**Assignment:**
Should any entry include an image, skip the image and copy the entry exactly.

Content starts

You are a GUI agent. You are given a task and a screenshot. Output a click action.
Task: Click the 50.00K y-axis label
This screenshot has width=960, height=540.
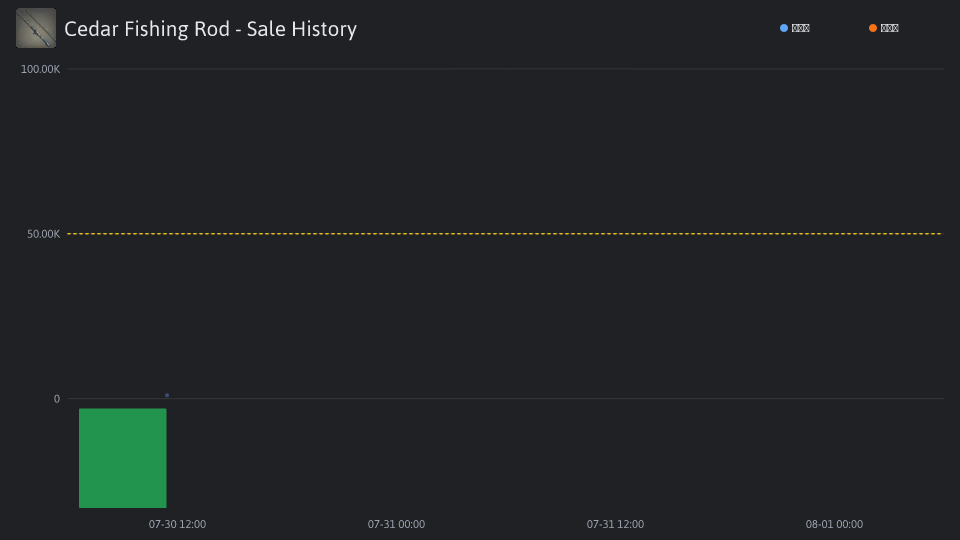click(43, 234)
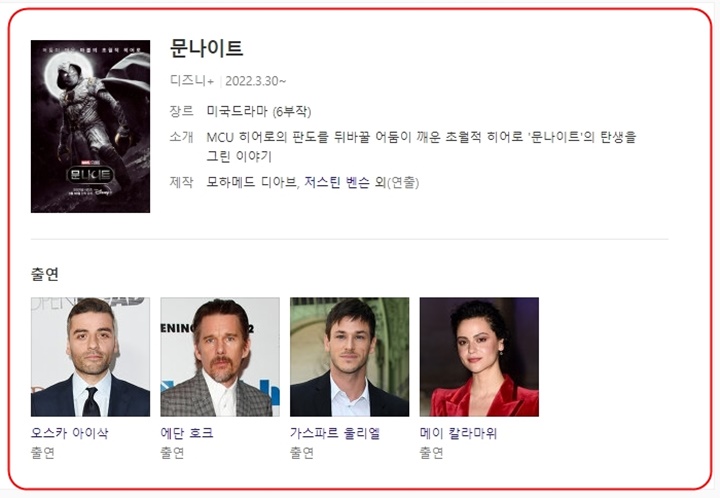Open photo above 가스파르 울리엘 name

click(x=349, y=357)
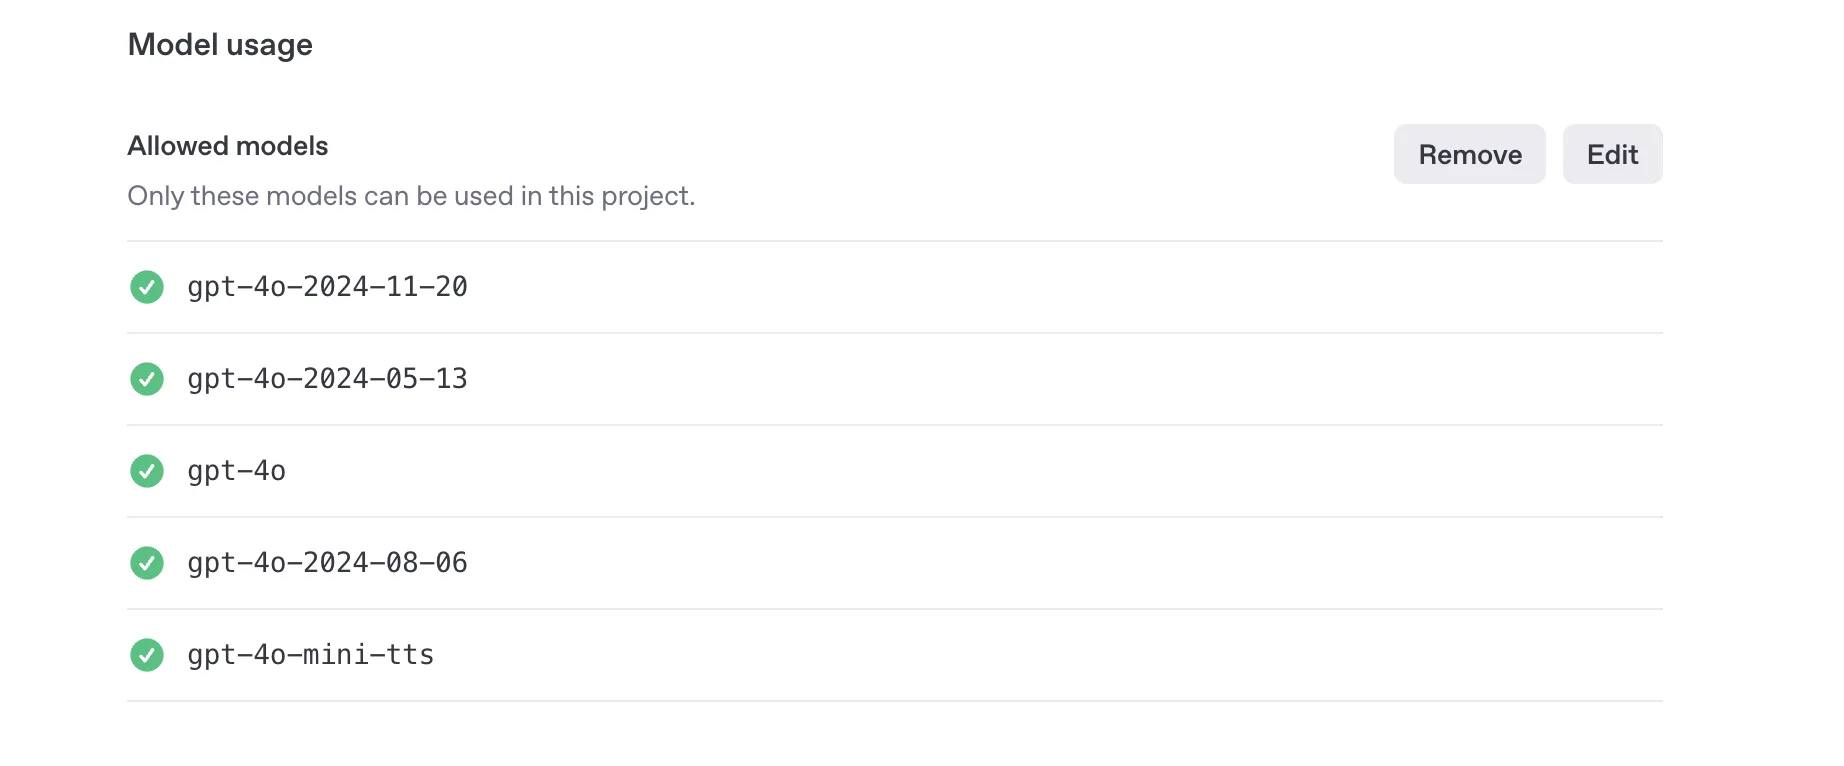The image size is (1844, 766).
Task: Click the green checkmark beside gpt-4o-2024-11-20
Action: pos(147,287)
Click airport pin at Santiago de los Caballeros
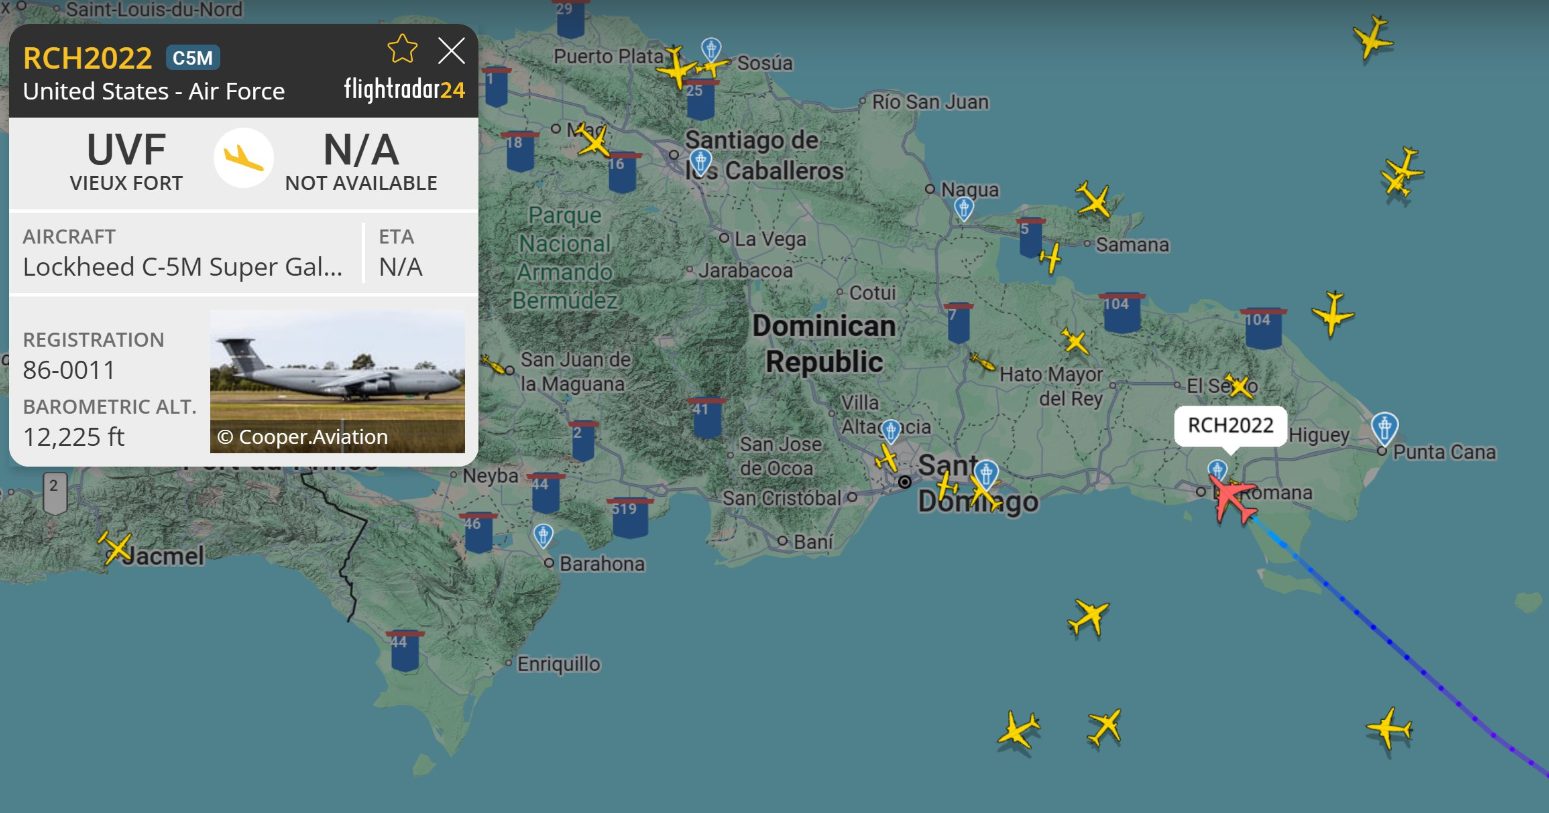Viewport: 1549px width, 813px height. coord(700,161)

Content ends

**Response below:**
You are a GUI agent. You are given a task and a screenshot. Output a click action.
Task: Click the 50.00K y-axis label
This screenshot has width=960, height=540.
click(43, 234)
Open photo above 가스파르 울리엘 name

click(x=349, y=357)
The image size is (1844, 766).
Task: Click the green checkmark beside gpt-4o-2024-11-20
Action: pos(147,287)
Click airport pin at Santiago de los Caballeros
Viewport: 1549px width, 813px height. coord(700,161)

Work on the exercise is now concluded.